La observación que hicimos fue acatada después en parte. En parte, porque se reconoció la obligación de enviar el decreto a la Comisión Delegada; pero no se subsanó la falta inicial de solicitar formalmente los puntos de vista de las cúpulas empresarial y laboral y de las instituciones económicas designadas por el legislador. Las opiniones de los consultados no tienen carácter obligatorio, pero sí es obligatorio oírlos. A propósito de lo cual considero conveniente aclarar que las respuestas del Banco Central y la del Consejo de Economía no deberían limitarse a decir, simplemente, si están o no de acuerdo, sino exponer lo relativo al aspecto económico, al índice de inflación, a la disminución del salario real, a las posibilidades de la economía y a los efectos de una posible medida. Nadie pretende que a cada aumento inflacionario del costo de vida corresponda un porcentaje igual en el aumento salarial, porque no se ha establecido la «indexación», pero sí debería considerarse la medida en que la clase trabajadora pueda soportar una porción del encarecimiento, ya que sería injusto que la totalidad del costo social se le cargara a ella.
El envío del decreto a las Cámaras Legislativas encuadra dentro de una tendencia muy clara en el Derecho Constitucional moderno. Hay cada vez mayor número de actos jurídicos en los cuales se requiere la participación de las dos ramas del poder público, ejecutiva y legislativa. La Ley Orgánica no quiso remitir esta materia al Congreso por tener conciencia de los numerosos inconvenientes de discutir parlamentariamente un proyecto de ley sobre la misma, lo que podría producir más efectos desfavorables que los que se trata de remediar. Pero tampoco quiso dejarlo exclusivamente a lo que pudiera ser en un momento dado un capricho del Ejecutivo. No le dio al Parlamento atribución para modificar los decretos que por éste se dicten, pero sí requirió, para que entren efectivamente en vigor, su ratificación expresa o tácita. Adónde más llegó fue a prever que las Cámaras en sesión conjunta o la Comisión Delegada puedan «recomendar al Ejecutivo Nacional la elaboración de un decreto modificado».
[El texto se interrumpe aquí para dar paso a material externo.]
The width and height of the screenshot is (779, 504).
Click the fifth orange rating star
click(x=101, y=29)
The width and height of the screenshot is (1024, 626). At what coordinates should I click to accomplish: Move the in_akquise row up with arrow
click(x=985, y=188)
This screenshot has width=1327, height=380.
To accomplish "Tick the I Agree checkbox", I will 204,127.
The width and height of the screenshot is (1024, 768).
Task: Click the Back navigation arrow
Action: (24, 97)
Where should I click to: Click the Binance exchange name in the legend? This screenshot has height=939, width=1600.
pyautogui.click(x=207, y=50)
En definitiva, aun cuando resulte un poco más laborioso llegar al fin deseado, es indudable que el sistema establecido por la Ley Orgánica es más equilibrado y razonable que el que existía con anterioridad. Al fin tuvo que reconocerlo así Fedecámaras cuando reclamó la falta de cumplimiento del artículo 172 por el Gobierno. Solo que, para no aparecer simplemente apoyando siquiera un artículo de la combatida ley, invocó también el Convenio número 26 de la Organización Internacional del Trabajo. Pero es que precisamente lo dispuesto en ese Convenio fue una de las fuentes que se tuvieron en cuenta para la redacción de la norma legal y que la Ley no sólo consagró la consulta a ambas partes de la relación de trabajo, sino también el organismo rector y al principal organismo asesor de la economía.
Ojalá que, así como ha ocurrido en este caso, se luche para crear conciencia de la supremacía de la ley. Las frecuentes declaraciones de altos funcionarios en forma desconsiderada sobre leyes vigentes no ayudan a fortalecer al Estado de Derecho.